E ancora: «La legge demanda all’accordo individuale fra lavoratore e datore una serie di importanti contenuti che devono regolare la concreta attuazione dello smart working, tra cui: il diritto alla disconnessione, i limiti dell’esercizio del potere di controllo e disciplinare datoriale, l’attuazione di tutele minime riguardo alla salute e sicurezza, le caratteristiche della dotazione strumentale fornita al lavoratore per poter lavorare fuori sede, e le regole per la sua manutenzione. Sempre la normativa stabilisce preavvisi e modalità di recesso dall’accordo che variano a seconda che lo stesso riguardi lavoratori a tempo indeterminato, determinato o lavoratori affetti da disabilità. Esiste un riferimento chiaro alla contrattazione collettiva nazionale laddove il legislatore esplicita che l’orario di lavoro giornaliero e/o settimanale non può superare quanto previsto dal CCNL (Contratto nazionale del lavoro, ndr) applicato dalla impresa. Un altro riferimento alla sfera della rappresentanza collettiva è l’obbligo per il datore di lavoro di
fornire con cadenza almeno annuale all’ Rappresentante della Sicurezza una informativa riguardante i lavoratori da remoto presenti in azienda. Pertanto, nel rapporto con le leggi citate il sindacato vuole agire cercando di introdurre il ripristino di tutele temporaneamente sospese dalla legiferazione di emergenza, a partire dall’obbligo dell’accordo individuale o alla necessità che le imprese forniscano i devices per l’effettuazione della prestazione da remoto, evitando l’utilizzo improprio di strumenti personali del lavoratore».

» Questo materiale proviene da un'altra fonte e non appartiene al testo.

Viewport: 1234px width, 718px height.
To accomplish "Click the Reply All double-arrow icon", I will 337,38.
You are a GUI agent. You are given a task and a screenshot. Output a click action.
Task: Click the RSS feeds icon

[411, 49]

In conclusione: «Riteniamo che una eventuale modifica della Legge 81/2017, da più parti invocata, possa comportare diversi rischi tra cui quello di riaprire una discussione pericolosa rispetto a ciò che caratterizza come autonomo il lavoro prestato in modalità agile rispetto alle garanzie della subordinazione attualmente vigenti. Il diritto alla disconnessione è uno dei problemi ma non è l’unico. In alcuni contratti in fase di rinnovo si tenta di normare le giornate minime di smart- working, il diritto alla disconnessione. È altresì chiaro che l’attuale assenza di potere di intervento della contrattazione collettiva vada superata, o attraverso un intervento limitato e circoscritto del legislatore, o attraverso un accordo quadro nazionale a livello interconfederale. Un possibile scenario da esplorare, che potrebbe costituire anche un terreno di confronto con le controparti datoriali a partire da Confindustria, è quello di allargare la discussione su scala europea, investendo del tema il dialogo sociale tramite un accordo quadro delle parti sociali, per poi addivenire ad una direttiva votata dal Parlamento e successivamente recepita dagli ordinamenti degli stati membri».

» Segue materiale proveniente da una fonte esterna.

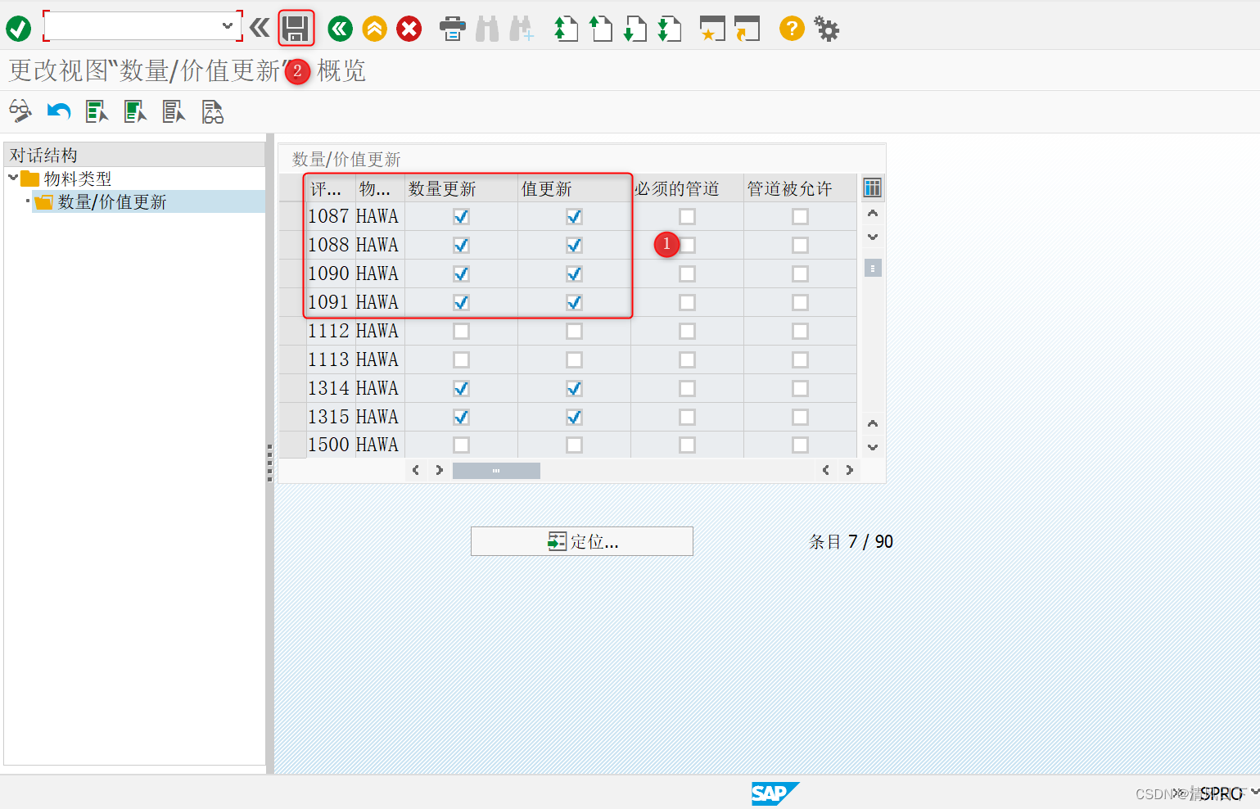Add current screen to favorites star icon
The width and height of the screenshot is (1260, 809).
(x=711, y=28)
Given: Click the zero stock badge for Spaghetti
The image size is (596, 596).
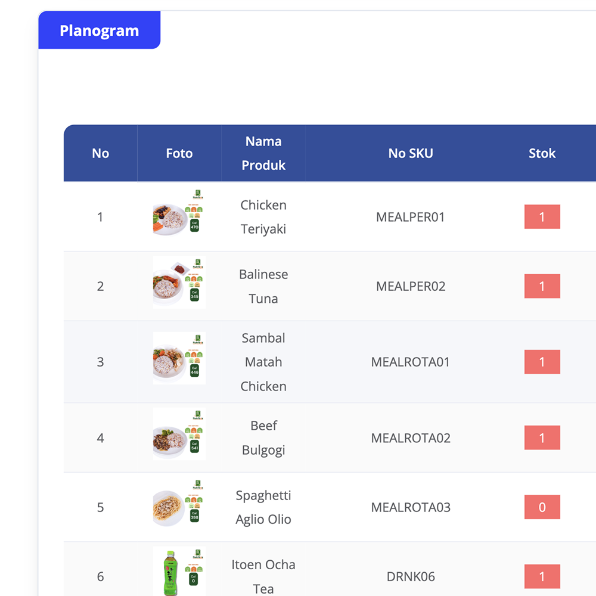Looking at the screenshot, I should click(x=542, y=507).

Guido Canavesi, docente di Diritto del Lavoro presso UniMc

Significativo anche il parere di Guido Canavesi, docente di Diritto del Lavoro presso l’Università degli studi di Macerata: «La pronuncia del Parlamento UE coglie sicuramente un problema reale che è quello del lavoro agile. Quest’ultimo, ricordiamo, viene considerata una modalità atta a conciliare le condizioni di vita e quelle di lavoro ma nell’esperienza quotidiana capita che le esigenze lavorative vadano sopra, oltre, a quelle familiari. La situazione attuale non corrisponde alla disciplina prevista dalla legge 81/2017 per lo smart working in quanto la fase lavorativa al di fuori dell’organizzazione produttiva non dovrebbe essere svolta solo in una postazione fissa, come l’abitazione, ma in luoghi diversi attraverso l’ausilio di strumenti fissi e telematici».

C’è poi un altro aspetto che Canavesi rimarca: «La stessa legge, nell’art.19, prevede che il contratto individuale nel lavoro agile contenga indicazioni atte ad assicurare la disconnessione e da questo punto di vista potrebbe già essere adeguata indipendentemente da indicazioni che arrivino a livello europeo. I contesti lavorativi sono diversificati, il diritto alla disconnessione va adeguato a quelle che sono le esigenze delle aziende. L’obiettivo resta quindi nella regolazione della disposizione, prevedendo la corretta evoluzione di questa disciplina».